September 26, 2023
Certainty on Medicaid Expansion Renews Hope for N.C. Safety-Net Providers & Patients
With the passage of the state budget ensuring a Dec. 1 launch of Medicaid expansion, community health center leaders anticipate wider availability of specialty services to underserved patients.
For too long, hundreds of thousands of North Carolinians have suffered from lack of health coverage, leading to an increase in mortality rates and progression of chronic diseases. Now with a launch date of December 1, 2023, set for Medicaid expansion, the North Carolina Community Health Center Association (NCCHCA) and our 43 health center members are relieved more of our patients will gain health coverage and our centers will receive more adequate reimbursements for the services they deliver.
“Medicaid expansion is a phenomenal milestone for N.C.’s community health centers, and it will greatly support the work safety-net providers do to care for historically underserved communities,” NCCHCA CEO Chris Shank commented.
Statewide, N.C. community health centers serve more than 250,000 uninsured patients each year, out of a total patient population of 752,000. Patients who have lacked access to care will be ecstatic to have an insurance card and the ability to receive specialty care, said Michelle Lewis, CEO of Triad Adult and Pediatric Medicine.
“Patients will probably say, ‘You mean, I can see an asthma specialist, or cardiologist, or orthopedist now, like others?! I can get cancer treatments now?!’ These will be some of the first thoughts of relief for patients who have struggled to get needed primary and specialty care services,” said Mrs. Lewis, who also serves as chair of the NCCHCA Board of Directors. “Patients will also feel appreciation for the policymakers and advocates who have fought for many years to expand Medicaid.”
NCCHCA and the providers we represent are grateful for the policymakers who led sustained efforts to expand Medicaid, including Governor Roy Cooper, Secretary Kody Kinsley, and Representative Donny Lambeth (R-Forsyth) – and others, including NC Senate President Pro Tempore Phil Berger and NC House Speaker Tim Moore, for helping to move Medicaid expansion across the finish line.

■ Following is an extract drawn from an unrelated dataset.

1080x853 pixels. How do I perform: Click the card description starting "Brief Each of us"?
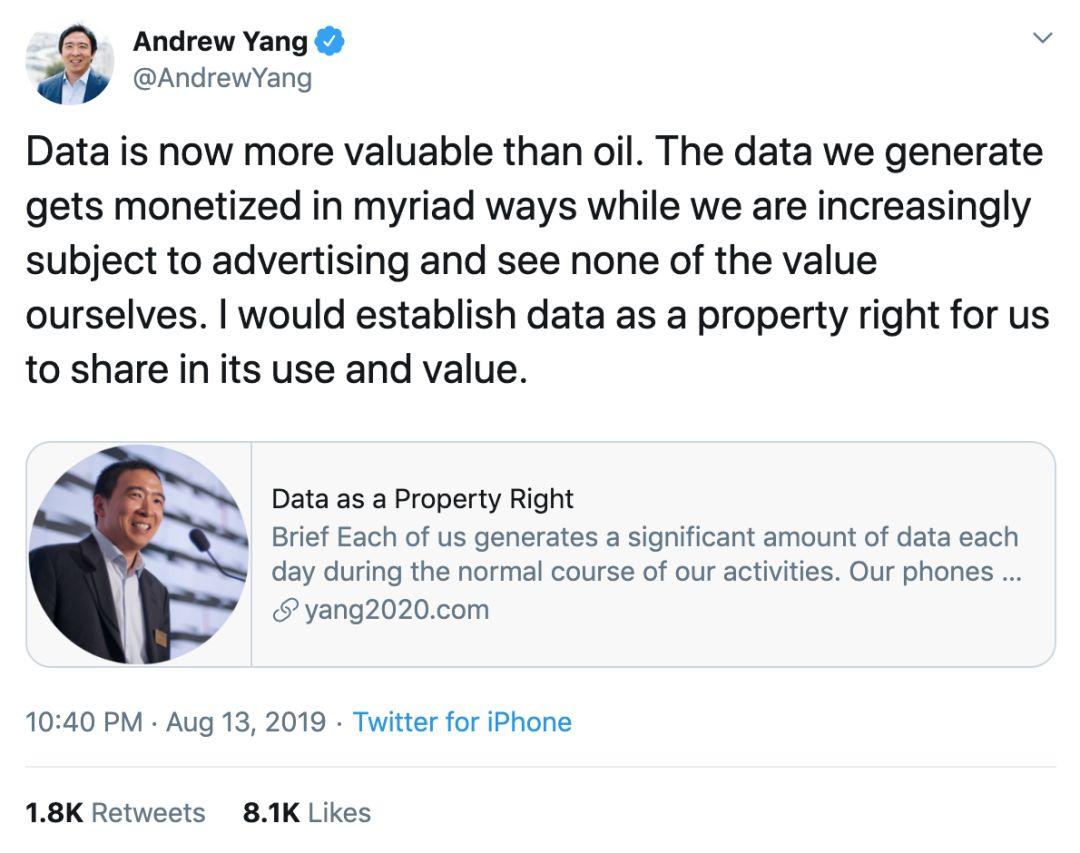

During a September 25 press conference, Secretary Kinsley reflected on his personal experience living in the coverage gap: “As some of you know, I grew up in North Carolina without health insurance. I know first-hand the struggle that families face when trying to weigh the risk of going without seeing the doctor or parents pushing off prescriptions because they can’t afford food for their kids.”
Well-prepared to serve as the primary medical home for new Medicaid beneficiaries, community health centers offer integrated, culturally sensitive, whole-person primary care services, plus wrap-around support like care management and transportation assistance, all in one package. Community health centers are also unique in offering dental care and behavioral health care integrated into many sites.
“This is a historical moment for North Carolina and our primary care providers, with Medicaid expansion soon to be effective,” said Mrs. Shank. “Hundreds of thousands of patients have hoped for an expansion of care that has now passed, and hundreds of community health center sites will soon have increased capacity to improve our state’s health outcomes and expand the health care workforce.”
Find your nearest health center: https://ncchca.org/find-a-health-center.
Stacie Borrello, Communications and External Affairs Manager, North Carolina Community Health Center Association, 919-996-9208, email@example.com
The North Carolina Community Health Center Association represents 43 Community Health Center (CHC) organizations that operate over 470 clinical sites in 86 N.C. counties and served 752,000 patients in 2022. CHCs (also known as federally qualified health centers, FQHCs) are federally funded, nonprofit, patient-governed organizations with a mission of providing integrated primary, dental, and behavioral health care in primarily underserved and rural areas, without regard for patients’ insurance status or ability to pay.